> Texte fourni:

= = = = = = =

5. En vertu des stipulations du troisième alinéa de l’article 7 bis de l’accord franco-algérien du 27 décembre 1968 modifié, le certificat de résidence valable dix ans est renouvelé automatiquement. Il ressort de ces stipulations qu’aucune restriction n’est prévue au renouvellement automatique du certificat tenant à l’existence d’une menace à l’ordre public. En revanche, cet engagement international ne fait pas obstacle à l’application de la réglementation générale autorisant qu’il soit procédé à l’expulsion d’un étranger suivant les modalités définies par le législateur en fonction de l’importance respective qu’il attache, d’une part, aux impératifs liés à la sauvegarde de l’ordre public et à leur degré d’exigence et, d’autre part, au but d’assurer l’insertion de catégories d’étrangers déterminées en raison de considérations humanitaires, du souci de ne pas remettre en cause l’unité de la cellule familiale ou de l’ancienneté des liens noués par les intéressés avec la France.

6. Pour refuser le renouvellement du certificat de résidence de dix ans de M. B, le préfet des Alpes-Maritimes s’est fondé sur le seul motif que l’intéressé représente une menace pour l’ordre public dès lors qu’il a été condamné à trois reprises par des juridictions pénales. Ainsi qu’il a été exposé au point précédent, l’autorité administrative ne saurait, sans méconnaître le principe du droit de mener une vie familiale normale dont l’article 7 bis de l’accord franco-algérien du 27 décembre 1968 a entendu assurer le respect, légalement opposer à un ressortissant algérien l’existence d’une menace pour l’ordre public pour justifier le rejet d’une demande de renouvellement de son certificat de résidence. M. B indique, sans être contredit par le préfet des Alpes-Maritimes qui n’a pas produit de mémoire en défense, qu’il est entré en France alors qu’il était nourrisson et qu’il y réside depuis. En outre, il est constant qu’il a été en possession d’un certificat de résidence valable du 16 février 2010 au 15 février 2020. Dans ces conditions, M. B remplissait les conditions fixées par l’article 7 bis précité pour obtenir automatiquement le renouvellement de ce certificat. Le préfet des Alpes-Maritimes a ainsi entaché sa décision d’une erreur de droit.

= = = = = = =

> Lignes présentées:

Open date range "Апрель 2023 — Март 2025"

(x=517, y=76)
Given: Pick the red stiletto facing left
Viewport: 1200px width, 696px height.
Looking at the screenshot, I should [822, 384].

= = = = = = =

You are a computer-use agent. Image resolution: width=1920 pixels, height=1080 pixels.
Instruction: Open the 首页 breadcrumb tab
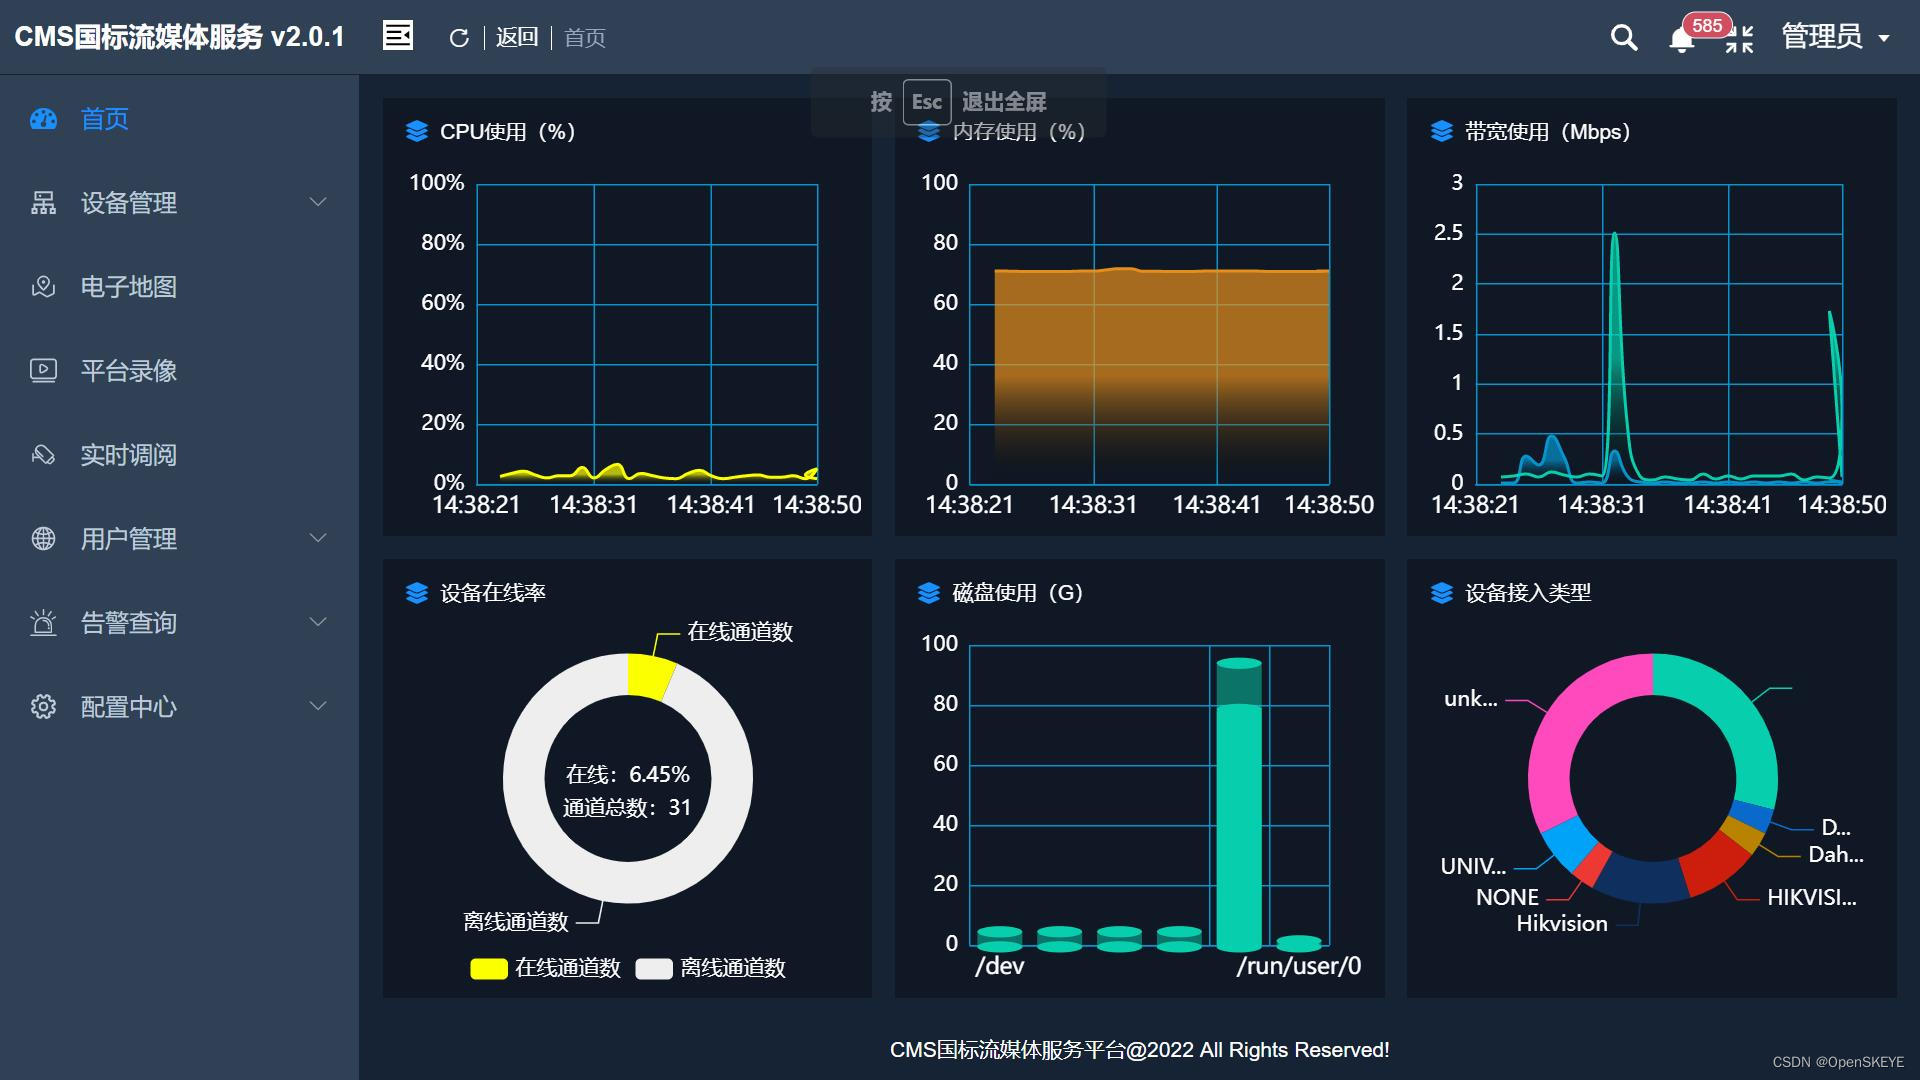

= = = = = = =

> Travaux à effectuer:
1. Renommez « red » en « green » dans la partie des lignes qui s'ouvre sur la ligne contenant « Open date range » et se clôt sur celle contenant « Looking at the », puis restituez uniquement cette partie, sans rien y changer d'autre.
2. Poursuivez le texte consacré au refus de renouvellement du certificat de résidence de M. B, à la suite de sa dernière phrase.
Les lignes présentées n'ont aucun lien avec le texte fourni.

> Réponses par tâche:
1.
Open date range "Апрель 2023 — Март 2025"

(x=517, y=76)
Given: Pick the green stiletto facing left
Viewport: 1200px width, 696px height.
Looking at the screenshot, I should [822, 384].

2.
7. Il résulte de ce qui précède, sans qu’il soit besoin de se prononcer sur les autres moyens soulevés au soutien de la requête, que M. B est fondé à demander l’annulation de la décision du 17 août 2021 par laquelle le préfet des Alpes-Maritimes a refusé de renouveler son certificat de résidence de dix ans.

Sur les conclusions à fin d’injonction :

8. Eu égard au motif qui précède, il y a lieu d’enjoindre au préfet des Alpes-Maritimes de délivrer à M. B, sous réserve d’une évolution des circonstances de fait ou de droit, un certificat de résidence de dix ans dans un délai d’un mois à compter de la notification du jugement à intervenir.

Sur les frais liés au litige :

9. Il y a lieu, dans les circonstances de l’espèce, de mettre à la charge de l’Etat une somme de 1 000 euros en application des dispositions de l’article L. 761-1 du code de justice administrative.

D E C I D E :

Article 1er : La décision du préfet des Alpes-Maritimes du 17 août 2021 est annulée.

Article 2 : Il est enjoint au préfet des Alpes-Maritimes de délivrer à M. B un certificat de résident de dix ans dans un délai d’un mois à compter de la notification du présent jugement.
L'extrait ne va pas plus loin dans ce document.